Les Expériences de Mort Imminente (EMI ou en anglais NDE. near death experience) permettent de réintégrer la mort dans le champ de la culture occidentale.

Patrice Van Eersel, auteur du livre à succès «La source noire» parle dès 1986 de réapprivoiser la mort. En effet, dans une culture scientifique et technique matérialiste, en particulier dans le domaine médical, la mort est tabou, la mort fait peur, la mort se combat et quand elle triomphe - ce qui est d'ailleurs finalement toujours le cas - on la cache, on la dissimule, on n'en parle pas. Mais - ô paradoxe ! - grâce aux progrès de la médecine scientifique et technique, en particulier grâce aux progrès des réanimations post-opératoires, les Expériences de Mort Imminente (E.M.I.)se multiplient, entrainant des témoignages de plus en plus nombreux et de plus en plus précis d'un monde, d'une réalité, après ou autour de la mort, que la culture occidentale avait voulu dénié depuis si longtemps. Plus étonnant encore, tous les témoignages concordent, quelles que soient les cultures d'appartenance, pour décrire cette réalité extraordinaire selon des invariants que l'on peut décrire précisémment, presque scientifiquement. Raymond Moody, le premier, dès les années 1970, dans son livre «Life after life» a entrepris de recueillir et d'analyser les témoignages qu'il a appelés N.D.E. Near Death Experience. Voici quelques uns des traits essentiels de ces expériences que Patrice Van Eersel dans «la Source noire» retranscrit :

«Premier caractère, qui détermine tout le reste : la totalité des experiencers disent que leur vision n'est pas racontable en mots humains. Que rien dans la vie normale, ne peut être comparé à ce qu'ils ont vécu : l'amour inconditionnel dont ils parlent tous, serait ineffable, déborderait de leur bouche(...)
Deuxième caractère : le mourant ou le comateux s'entend déclarer mort, il n'en revient pas : ça pourrait bien être vrai, tout lui semble soudain si étrange.
Troisième caractère : une sensation de paix et de calme l'envahit.
Cinquième caractère : l'individu se sent sortir de son corps. Il se voit de l'extérieur, voit ses éventuels sauveteurs. Souvent il tente vainement de les contacter.
Sixième caractère : le moribond se sent aspiré par un tunnel noir, une cave, un puits, un trou, un vide, un abîme, un égout, une vallée, un cylindre, une spirale. Chacun a son mot, mais c'est bien de la même obscurité qu'on parle(...)
Huitième caractère : au fond du puits, il aperçoit une lumière. Une lumière particulière d'une brillance de plus en plus forte à mesure qu'il s'en approche(...)

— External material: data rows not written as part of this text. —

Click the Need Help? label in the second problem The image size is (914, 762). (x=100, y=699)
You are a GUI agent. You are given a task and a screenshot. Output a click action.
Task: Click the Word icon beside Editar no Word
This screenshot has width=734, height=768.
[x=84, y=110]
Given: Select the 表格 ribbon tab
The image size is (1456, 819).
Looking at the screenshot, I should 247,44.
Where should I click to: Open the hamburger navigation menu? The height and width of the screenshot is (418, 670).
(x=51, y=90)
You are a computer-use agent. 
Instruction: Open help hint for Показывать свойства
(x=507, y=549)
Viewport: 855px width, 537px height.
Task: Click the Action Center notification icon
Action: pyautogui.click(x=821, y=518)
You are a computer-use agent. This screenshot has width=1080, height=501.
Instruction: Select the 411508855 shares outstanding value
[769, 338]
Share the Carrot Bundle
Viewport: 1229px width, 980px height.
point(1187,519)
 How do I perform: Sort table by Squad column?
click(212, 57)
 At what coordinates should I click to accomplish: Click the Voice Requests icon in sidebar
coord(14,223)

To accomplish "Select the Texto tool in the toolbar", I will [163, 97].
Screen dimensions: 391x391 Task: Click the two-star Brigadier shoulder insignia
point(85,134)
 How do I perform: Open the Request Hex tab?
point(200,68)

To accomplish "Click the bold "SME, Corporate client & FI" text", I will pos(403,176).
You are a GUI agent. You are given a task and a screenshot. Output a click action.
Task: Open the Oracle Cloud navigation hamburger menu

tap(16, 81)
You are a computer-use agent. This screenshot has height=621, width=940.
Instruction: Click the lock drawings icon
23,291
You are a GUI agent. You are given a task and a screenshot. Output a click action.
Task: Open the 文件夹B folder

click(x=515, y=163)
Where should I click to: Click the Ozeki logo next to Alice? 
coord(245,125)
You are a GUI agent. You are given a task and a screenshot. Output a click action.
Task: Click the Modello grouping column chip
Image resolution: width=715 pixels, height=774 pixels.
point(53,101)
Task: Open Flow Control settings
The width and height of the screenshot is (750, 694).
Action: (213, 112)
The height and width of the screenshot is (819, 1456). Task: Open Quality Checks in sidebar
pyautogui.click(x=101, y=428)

Neuvième caractère : toute sa vie remonte soudain à la conscience. Dans les moindres détails. Cette revue de vie semble commentée par une voix intérieure pleine d'humour.Dixième caractère : soudain, le moribond rencontre une limite, une frontière, quelque chose l'arrête dans sa progression toujours plus profonde vers le centre de la lumière. Quelque chose lui dit alors que son heure n'est pas venue, qu'il va devoir faire demi-tour, regagner son corps physique.
Onzième caractère : le retour. Ce qui plus tard lui apparaîtra comme un fieffé coup de chance, sonne tout d'abord comme une cruelle condamnation : retour à la lourdeur, à la limitation, à la souffrance.
Douzième caractère
: alors commencent les vrais problèmes. Encore à demi-groggy, l'ex-moribond n'a qu'une idée en tête : raconter aux autres l'inimaginable voyage(... ) Seulement voilà : dès les premières tentatives, le rescapé comprend sa douleur : les humains ne veulent rien entendre. «Ce sont des salades !». L'épreuve lui tombe dessus comme un manteau de plomb.»
Patrice Van Eersel "La source noire" Livre de poche n° 6358

Lire aussi l'article que j'ai écrit sur le livre d'Olivier Chambon "Expériences extraordianires autour de la mort, réflexion d'un psychiatre sur la science et l'au-delà", (GuyTrédaniel 2012)
où celui-ci fait le point sur les expériences autour de la mort, répertoriées par des chercheurs scientifiques, en réfléchissant sur cette nouvelle science intégrative qui tente de faire le lien avec le monde invisible.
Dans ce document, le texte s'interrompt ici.